Il Consiglio dei Ministri abolisce i voucher lavoro

19 Marzo, 2017, 04:08 | Autore: Benvenuta Pasqualone
  • Voucher si valuta cancellazione totale per evitare il referendum

Il Consiglio dei ministri, riunitosi ieri sotto la presidenza del Presidente Paolo Gentiloni, ha approvato il decreto per l'indizione dei referendum popolari relativi alla "abrogazione di disposizioni limitative della responsabilità solidale in materia di appalti" e alla "abrogazione di disposizioni sul lavoro accessorio (voucher)". Le consultazioni referendarie si svolgeranno domenica 28 maggio 2017, si legge nel comunicato di Palazzo Chigi. Dal 2018 poi saranno aboliti del tutto.

Poletti ha spiegato che sulla responsabilità solidale negli appalti "abbiamo utilizzato sostanzialmente gli elementi presenti nel quesito referendario", ne è stato "colto l'impianto".

"Avevamo la risposta sbagliata ad un'esigenza giusta e all'esigenza ora ci rivolgeremo con un confronto già nelle prossime settimane con le parti sociali e il Parlamento", commenta il premier che davanti alla stampa, sostiene che in questo modo l'Esecutivo ha liberato il campo da una discussione ideologica che non avrebbe aiutato il paese. Che non sottovaluta il problema del lavoro nero, ma spiega: "Con l'abolizione dei voucher il rischio di aumento del lavoro nero esiste. Dobbiamo partire dall'idea che le imprese devono fare le cose secondo la legge ed è doveroso pensare che i rapporti di lavoro vengano regolati dai contratti di lavoro".

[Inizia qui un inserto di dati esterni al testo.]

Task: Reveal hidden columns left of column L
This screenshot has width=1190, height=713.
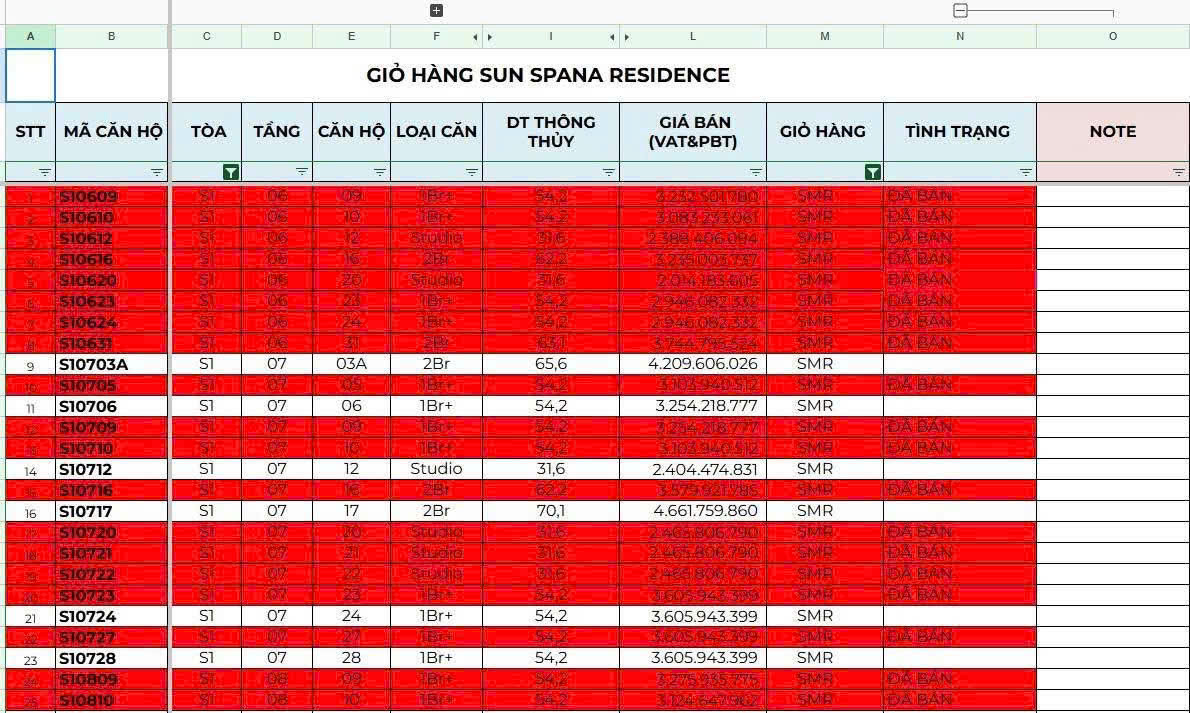Action: click(x=626, y=37)
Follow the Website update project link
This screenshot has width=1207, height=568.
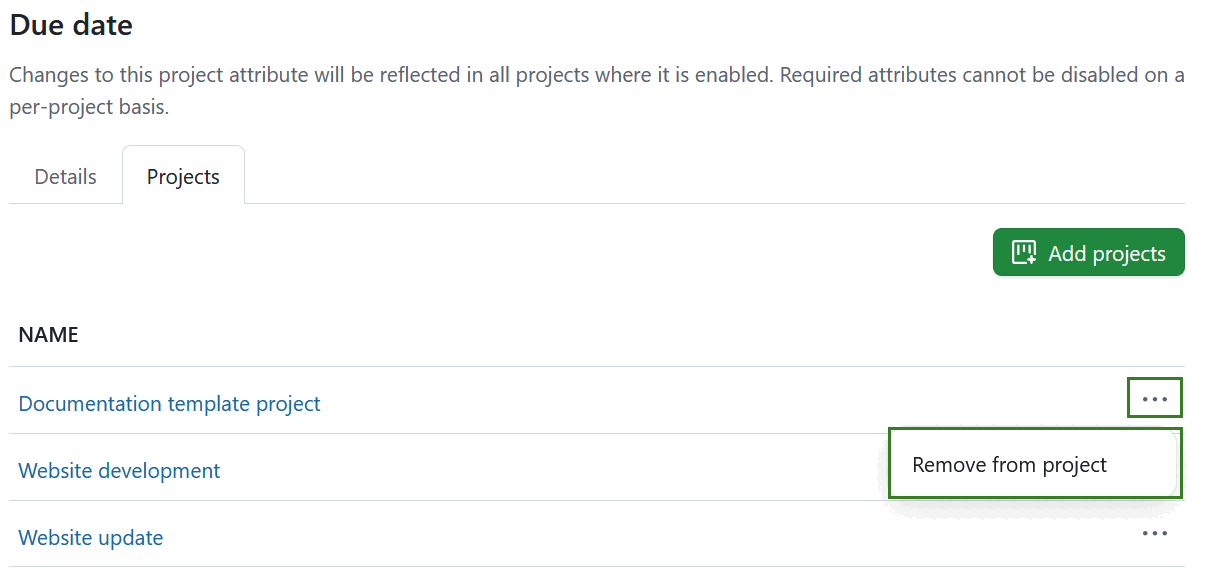point(91,538)
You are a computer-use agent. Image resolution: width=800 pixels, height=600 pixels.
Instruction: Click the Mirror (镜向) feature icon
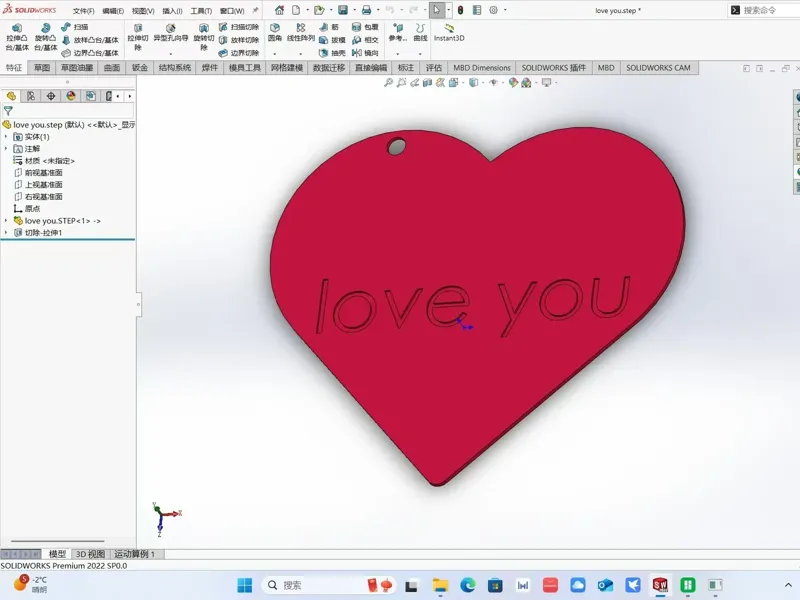[365, 53]
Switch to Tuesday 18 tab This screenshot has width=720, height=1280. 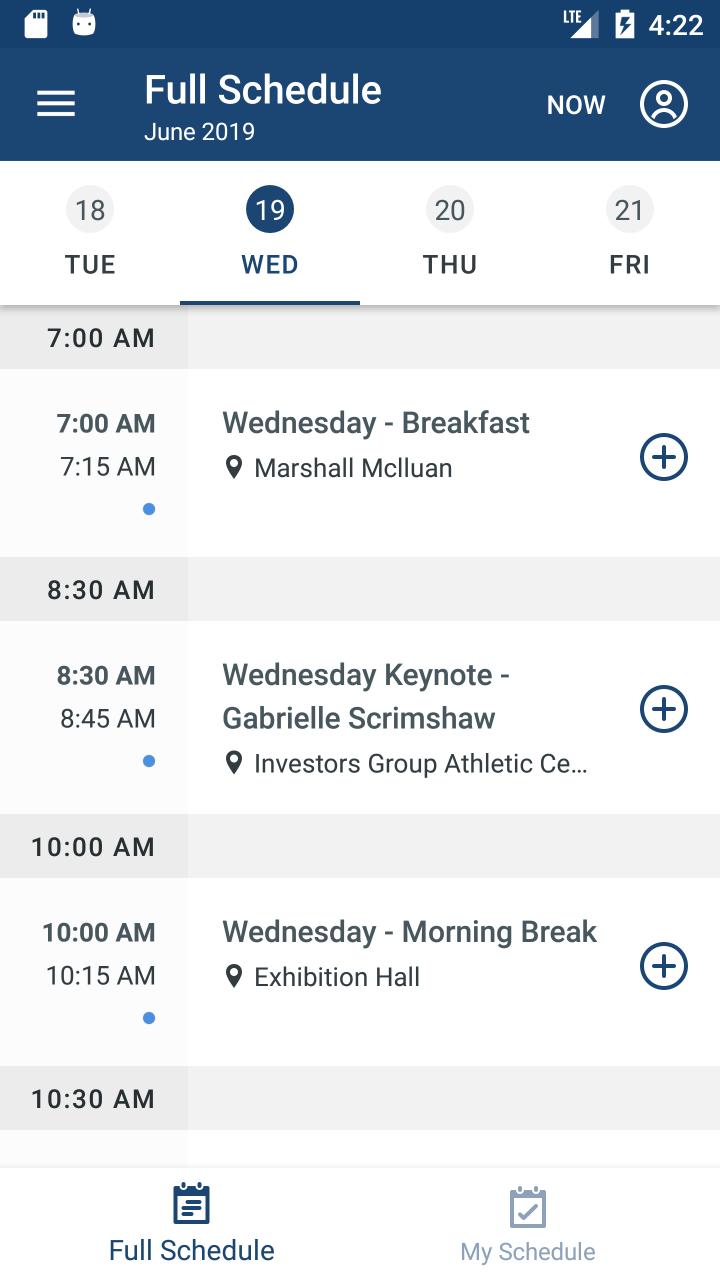pyautogui.click(x=90, y=234)
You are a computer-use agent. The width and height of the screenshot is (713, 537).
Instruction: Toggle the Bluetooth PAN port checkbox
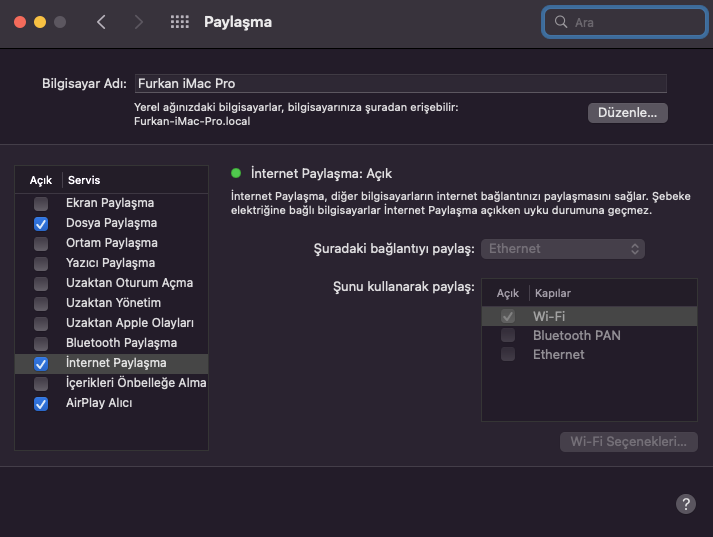point(508,335)
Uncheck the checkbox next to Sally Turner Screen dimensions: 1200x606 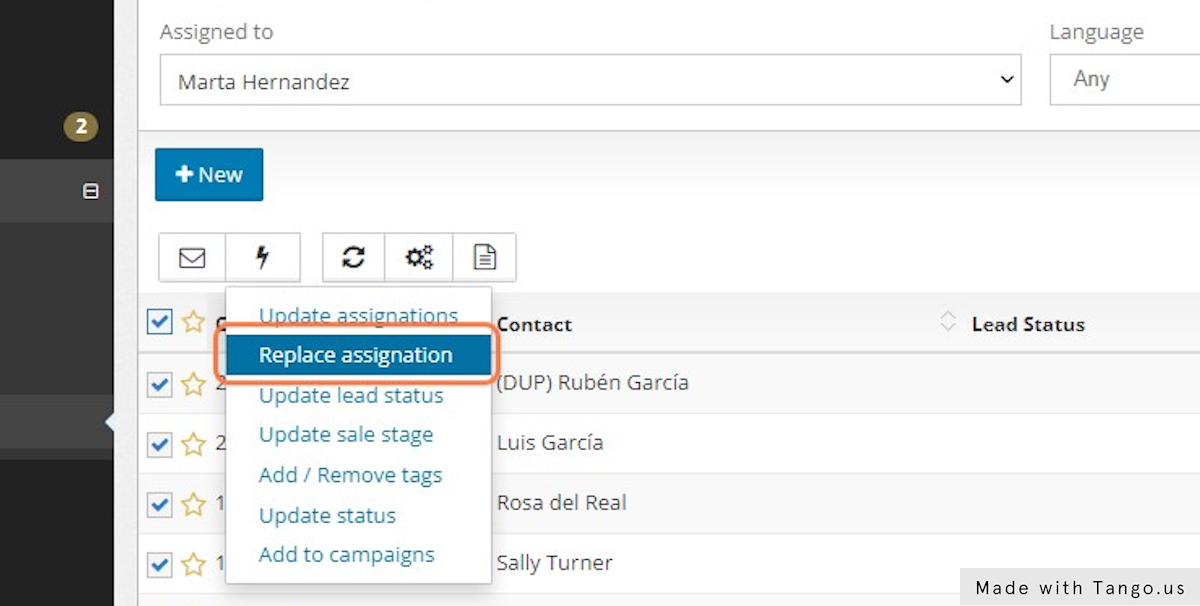(x=159, y=564)
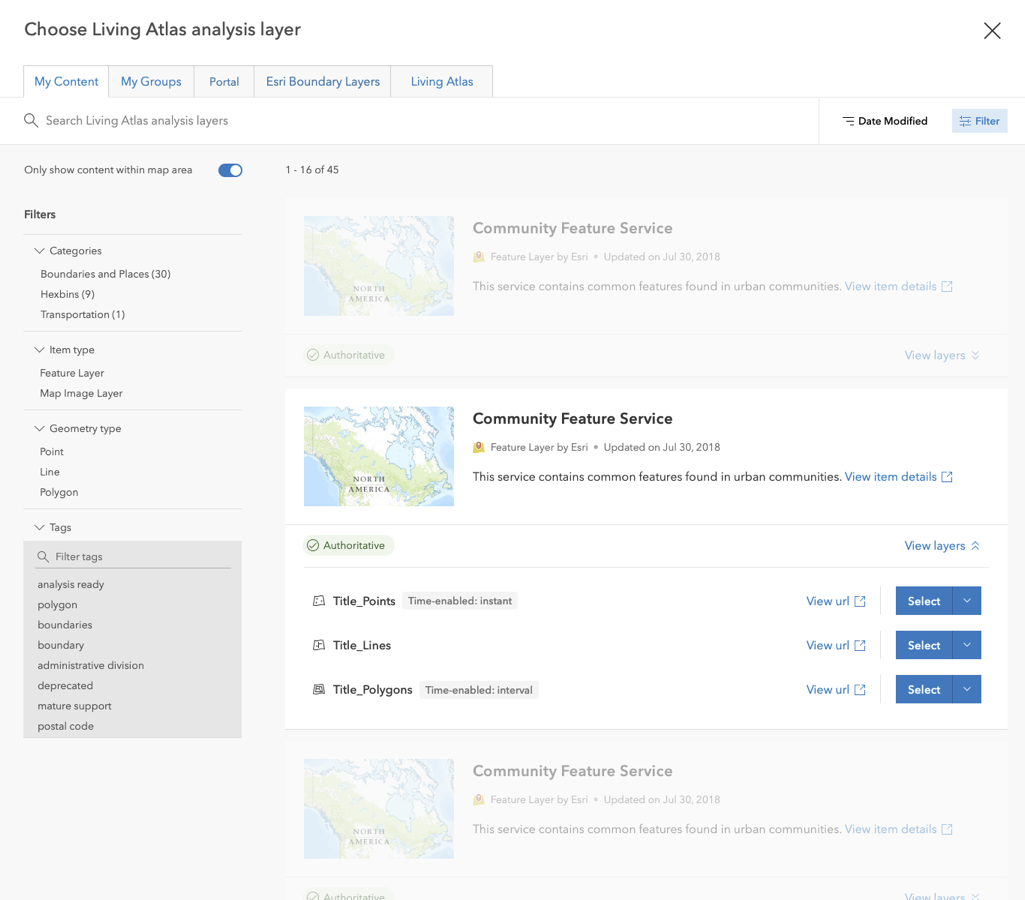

Il referendum sarà importante, soprattutto in materia di voucher, detti anche buoni lavoro, i quali ricordiamo sono una modalità di retribuzione per lavoro occasionale di tipo accessorio.

Che per il Governo fosse una decisione sofferta, lo dimostrano anche le parole di Gentiloni: "lo strumento dei voucher si era deteriorato e non era uno strumento attraverso il quale, se non per situazione molto specifiche, si poteva dare una risposta efficiente e moderna".